■ **Problem description**: Write the data below out exactly as it stands. Do not include the pictures.

Start of Listed records

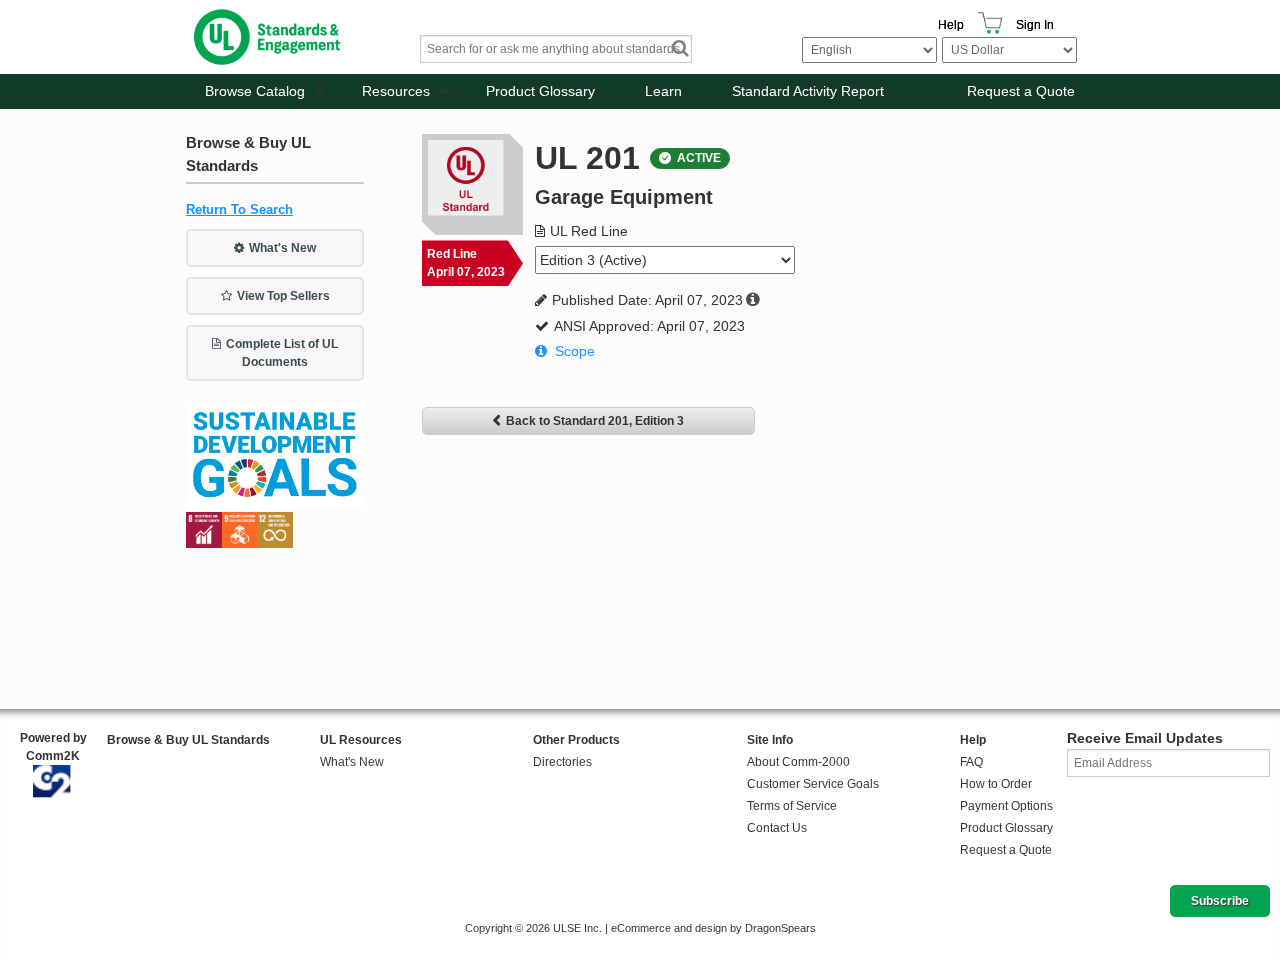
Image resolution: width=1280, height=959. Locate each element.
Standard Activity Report (808, 91)
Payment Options (1006, 806)
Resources (396, 91)
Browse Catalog (255, 91)
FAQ (971, 762)
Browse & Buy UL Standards (188, 740)
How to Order (996, 784)
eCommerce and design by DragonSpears (713, 928)
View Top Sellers (283, 296)
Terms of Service (792, 806)
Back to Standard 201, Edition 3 (595, 421)
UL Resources (361, 740)
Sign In (1035, 25)
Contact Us (777, 828)
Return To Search (239, 209)
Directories (562, 762)
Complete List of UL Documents (282, 353)
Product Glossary (540, 91)
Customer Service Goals (813, 784)
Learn (663, 91)
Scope (575, 351)
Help (951, 25)
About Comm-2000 (798, 762)
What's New (282, 248)
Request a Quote (1021, 91)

End of Listed records

■ **Answer box**:
Image resolution: width=1280, height=959. Locate each element.
Standard Activity Report (808, 91)
Payment Options (1006, 806)
Resources (396, 91)
Browse Catalog (255, 91)
FAQ (971, 762)
Browse & Buy UL Standards (188, 740)
How to Order (996, 784)
eCommerce and design by DragonSpears (713, 928)
View Top Sellers (283, 296)
Terms of Service (792, 806)
Back to Standard 201, Edition 3 (595, 421)
UL Resources (361, 740)
Sign In (1035, 25)
Contact Us (777, 828)
Return To Search (239, 209)
Directories (562, 762)
Complete List of UL Documents (282, 353)
Product Glossary (540, 91)
Customer Service Goals (813, 784)
Learn (663, 91)
Scope (575, 351)
Help (951, 25)
About Comm-2000 (798, 762)
What's New (282, 248)
Request a Quote (1021, 91)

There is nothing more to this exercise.